Even if we assume that tax enforcement doesn’t do anything, $367b is peanuts for the US government over a 10 year period. And assuming that tax enforcement would do nothing is ridiculous.

Build Back Better may well be a horrible piece of legislation that wants to do stupid things. Arguing against it on the basis of cost, when it’s designed as a reconciliation bill, though, is stupid. If it contains bad stuff, argue against the bad stuff. If you can’t do that then coming up with nonsense that will fool the rubes is not adding to the world. You’re just shooting yourself in the foot.

Quoting ridiculous numbers like $3 trillion when it’s a $2.2 trillion bill, and attributing that to the CBO when you can just Google the report and see it first damn thing that that ain’t what they said is wasting your own time. There are better things to do in life than repeating demagoguery that doesn’t help anyone.

Three quick thoughts. Inflation over 2 years is lower than over just the last year, so taking the current annual figure is a little alarmist. And most money in the economy is not “printed by the government” but in fact is created by banks, so stop blaming the government for everything. Finally, wage, price, and profit controls, especially, the latter two, can take care of inflation. Inflation is always and everywhere a political issue, not a monetary or fiscal problem, but the wealthy have more political influence than the rest of us.

Hi, Hellestal. I was really hoping you’d see this thread.

One small point. When I used the term “monetary policy” I was quoting Sam_Stone. He was using the term to include printing money, something that would invariably lead eventually to disaster.
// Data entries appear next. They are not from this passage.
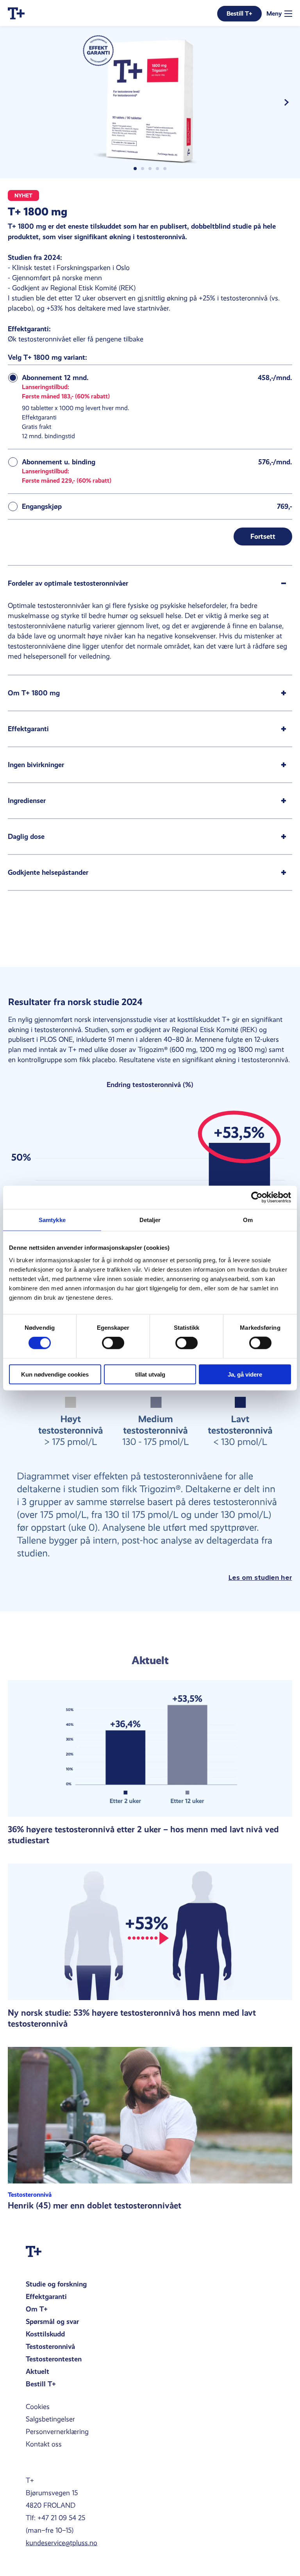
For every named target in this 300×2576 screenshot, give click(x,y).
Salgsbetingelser (50, 2419)
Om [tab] (248, 1220)
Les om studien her (260, 1577)
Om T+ (37, 2309)
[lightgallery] (150, 102)
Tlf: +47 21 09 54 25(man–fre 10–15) (55, 2524)
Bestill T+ (41, 2384)
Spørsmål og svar (52, 2321)
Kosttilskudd (45, 2334)
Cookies (38, 2407)
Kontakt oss (44, 2444)
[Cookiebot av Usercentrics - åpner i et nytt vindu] (257, 1197)
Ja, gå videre (245, 1374)
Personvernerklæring (57, 2432)
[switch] (113, 1343)
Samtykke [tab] (52, 1220)
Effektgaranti (46, 2296)
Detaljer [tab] (150, 1220)
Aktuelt (37, 2371)
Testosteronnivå (50, 2346)
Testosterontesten (54, 2359)
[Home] (16, 13)
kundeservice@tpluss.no (61, 2543)
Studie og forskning (56, 2284)
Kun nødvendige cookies (55, 1374)
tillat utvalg (150, 1374)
Since he starts this period in 2007, I feel safe in denying that disaster has ensued accordingly. (Obviously, the events of 2008 were long in developing and were not caused by printing money in 2007.) Kirshner’s article says "Milton Friedman famously proclaimed inflation is always and everywhere a monetary phenomenon.’” Sam is the one who is equating the two, not me. Me, I fully agree that times change, politics change, and the unforeseeable occurs, which is why I need to wait a year or so to study the consequences.

While you’re here, perhaps you could examine another point of difference between us. I quoted Kirshner as writing that “reams of studies—often undertaken by scholars eager to demonstrate the perilous dangers of inflation—have failed to show any real economic cost to inflation below levels of 20 percent per year, if not more.” Sam responded that “Anyone who thinks inflation of 7% is harmless, or even tolerable, is smoking something.”

Where is the line to be drawn?

Inflation over the last ten years is even lower, but no one uses this as a common metric. I try to print my own money but the government says I cannot. Controls are possible and politically unpopular, but are certainly have a political flavour. So does inflation. The government should perhaps plan carefully, avoid a quick overreaction and stop announcing new spending which is unprofitable.